→ What is expected
Nothing in the records below should be altered in the copy, although the pictures must be left out.

→ Extracted entries
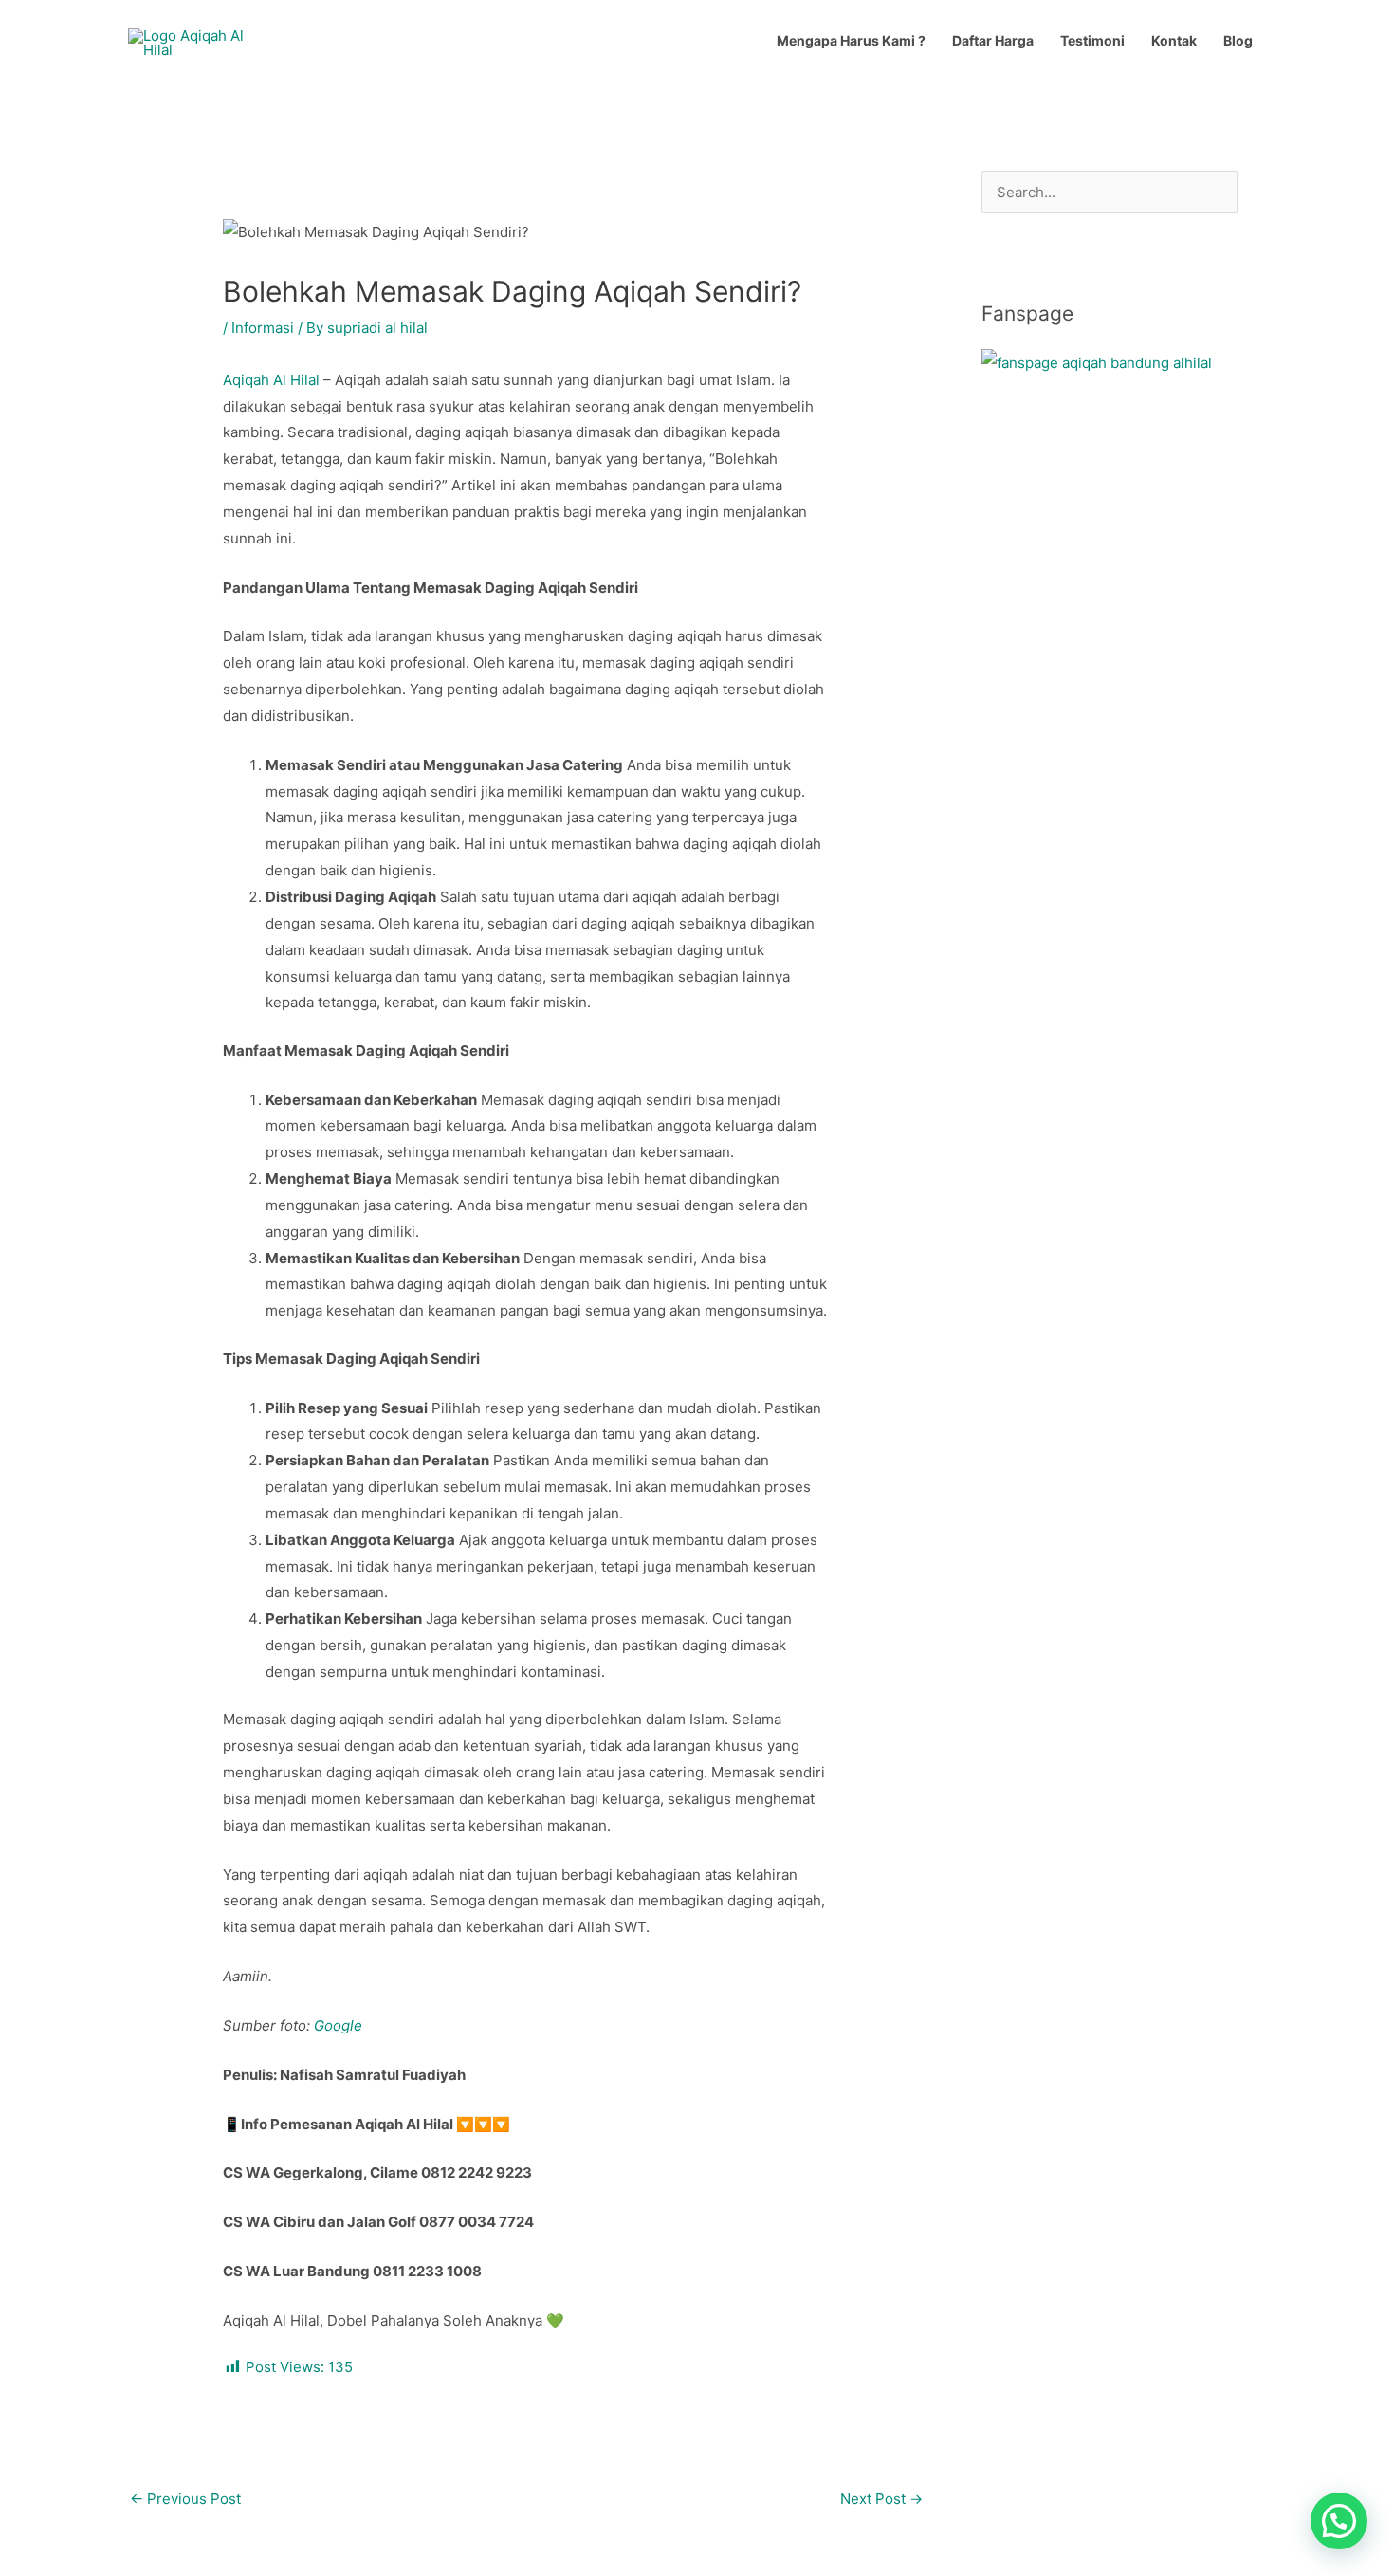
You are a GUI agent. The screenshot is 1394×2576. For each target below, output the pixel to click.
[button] (1339, 2521)
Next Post (881, 2499)
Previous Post (185, 2499)
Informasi (262, 328)
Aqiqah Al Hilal (271, 380)
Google (338, 2025)
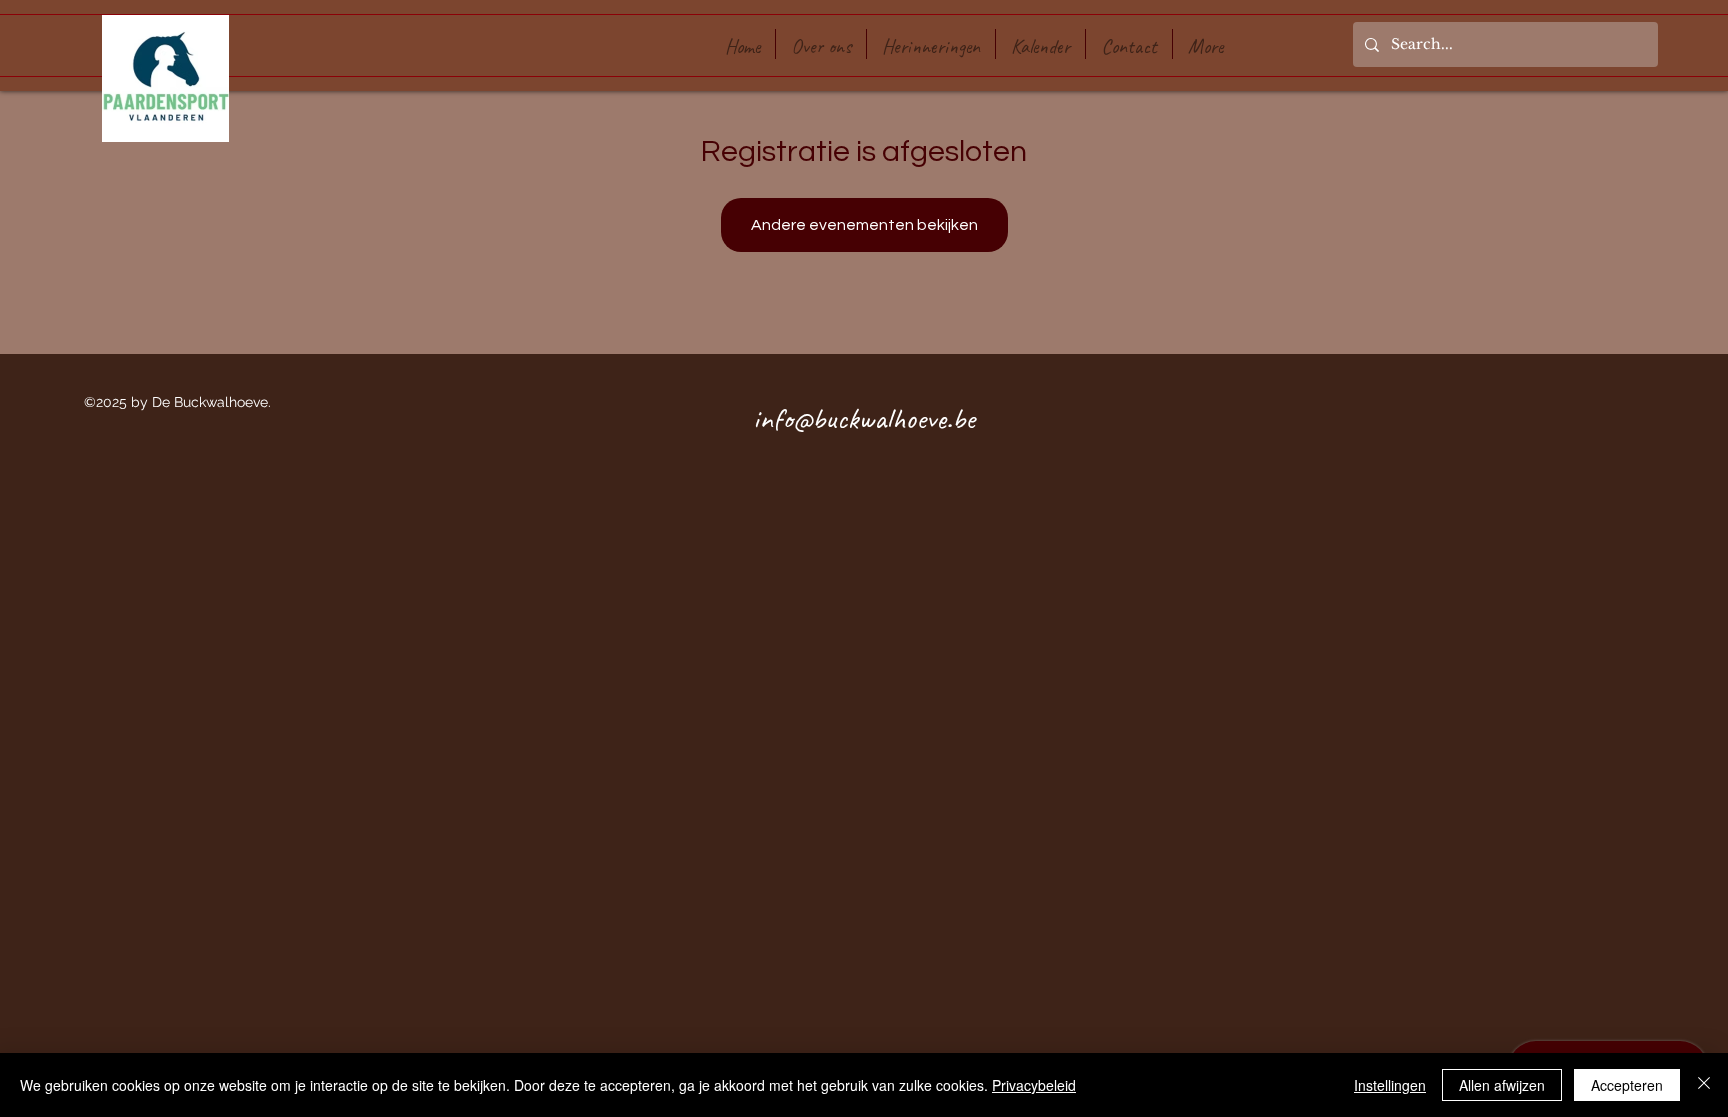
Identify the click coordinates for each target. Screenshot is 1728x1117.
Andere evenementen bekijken (864, 225)
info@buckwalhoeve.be (864, 418)
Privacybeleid (1034, 1085)
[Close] (1704, 1085)
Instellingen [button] (1390, 1085)
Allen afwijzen (1502, 1085)
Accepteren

→ Answer
You are a GUI agent. The screenshot is 1394×2576. For each target below, output the pixel to click.
[button] (1339, 2521)
Next Post (881, 2499)
Previous Post (185, 2499)
Informasi (262, 328)
Aqiqah Al Hilal (271, 380)
Google (338, 2025)
Identify the click coordinates for each target. Screenshot is 1728x1117.
Andere evenementen bekijken (864, 225)
info@buckwalhoeve.be (864, 418)
Privacybeleid (1034, 1085)
[Close] (1704, 1085)
Instellingen [button] (1390, 1085)
Allen afwijzen (1502, 1085)
Accepteren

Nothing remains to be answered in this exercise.